Mashaba openly praised the EFF for supporting the DA, but it is clear that the EFF has placed the marginalised black poor at the centre of its fight as an opposition in Joburg. Its main strength on behalf of that constituency is expected to come in debates on the Integrated Development Plan - a statutory requirement for urban strategic planning - and how the city’s budget is allocated.

Mashaba has already made substantial shifts in his life. He told The Star in 2014, for instance, that he was “deeply suspicious of whites” when he was growing up, preferring to gamble and even sell dagga to make money rather than work as a gardener in the suburbs.

This was an important impetus for his business plan, which he started to develop as a sales rep in the early 1980s. And so, it was perhaps outside of his expectation at that time that it was a white Afrikaner colleague, a pharmacist at the SuperKurl hair product company, in whom he first found a partner.

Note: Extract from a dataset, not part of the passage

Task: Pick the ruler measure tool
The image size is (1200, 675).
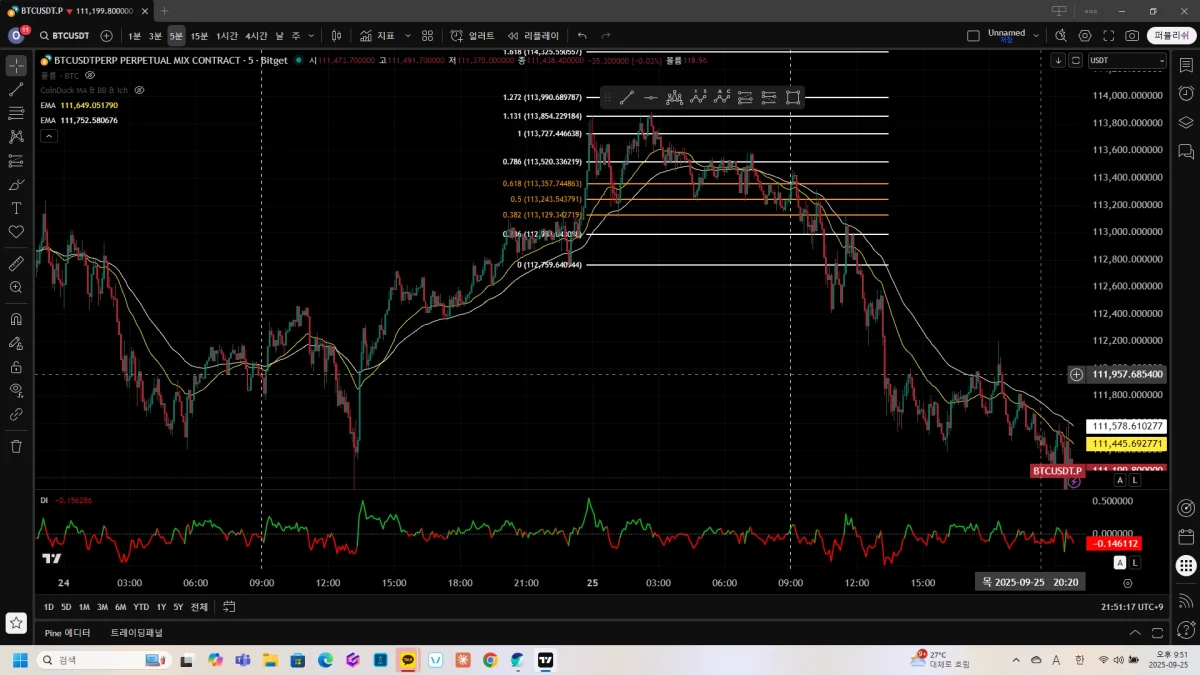Action: pyautogui.click(x=16, y=264)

Writer Helen Grange described for The Star how Mashaba’s colleague Johan Kriel “came up with a perm lotion that substantially reduced the normal production time, allowing Black Like Me to compete with SuperKurl - proving it could produce quality products in a factory 20 times smaller than theirs”. It quickly went huge.

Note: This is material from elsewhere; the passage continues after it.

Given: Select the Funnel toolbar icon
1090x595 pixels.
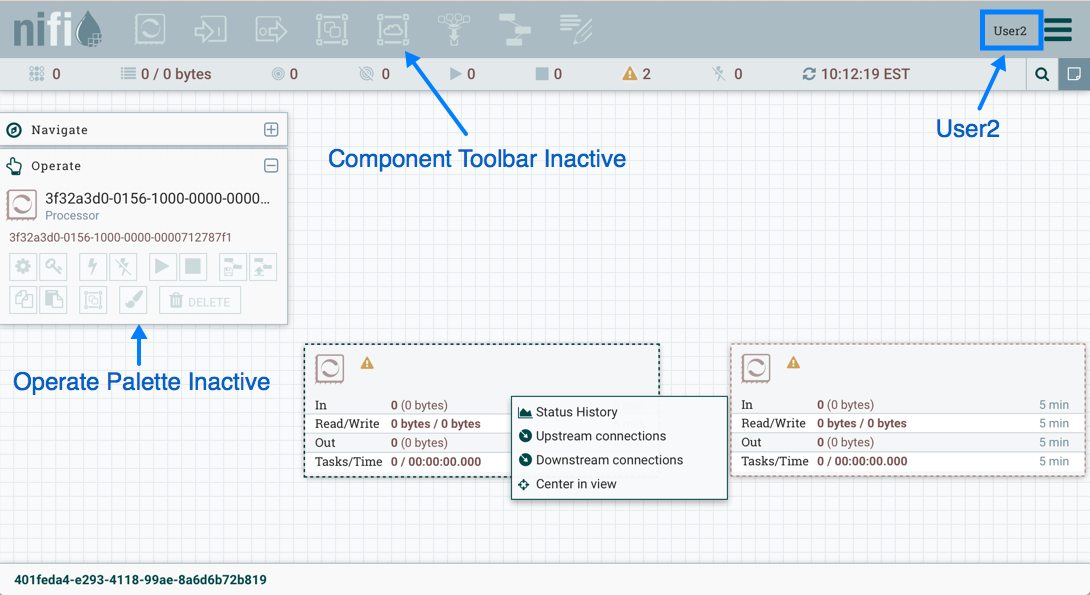Looking at the screenshot, I should pyautogui.click(x=454, y=29).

His first attempt to strike a corporate partnership came in 1997 when Black Like Me went into business with Colgate-Palmolive in a deal that saw Mashaba retain 25 percent of his company.

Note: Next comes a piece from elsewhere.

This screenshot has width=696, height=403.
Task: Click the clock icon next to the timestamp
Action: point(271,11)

But, disillusioned with that environment, he bought his company back, and later helped develop Lephatsi Investments, which has access to global investments and operates in mining, construction and logistics. Mashaba has until now been its executive chairman.

But he has been skirting the fringes of the DA's herarchy ever since he took party membership in the general election year of 2014. Even at that time, there were rumours that he would be a mayoral candidate this year, having been lobbied to join politics. At that time, however, he denied to a Sunday newspaper that he would consider standing.

He told City Press: “I don’t think I’m ready at this point in time. I would be a stupid politician. But one thing is for sure. I am committed and will do everything possible to help the DA in campaigns as a card-carrying member, but not as an official.”

Then-Joburg caucus leader Vasco da Gama was also being considered as a mayoral candidate by some within the city's party leadership. He won the role of Speaker of the council on Monday. Mmusi Maimane was being touted as an option too, back in 2014 when he was parliamentary leader, and had he not been elected party leader in May last year, Maimane might this year have campaigned for a second time to be mayor after he lost at the polls to the ANC in 2011.

But as late as October last year, the race was still on, with names including those of Gauteng MPL Khume Ramulifho and MP Makashule Gana being mentioned, and Mashaba still saying that although he'd been approached, he'd decided to remain an ordinary member and fundraiser.

However, once he finally made himself available in December, the gates seemed closed, and by January he had accepted, saying, “It’s now time to turn the page on the past and write a new chapter.”

Working with the left could well define that new chapter, with the EFF's Ndlozi explaining the relationship with the DA by saying in an interview: “We have voted for you, but we are not a part of you”.

For Mashaba, this is a fresh challenge.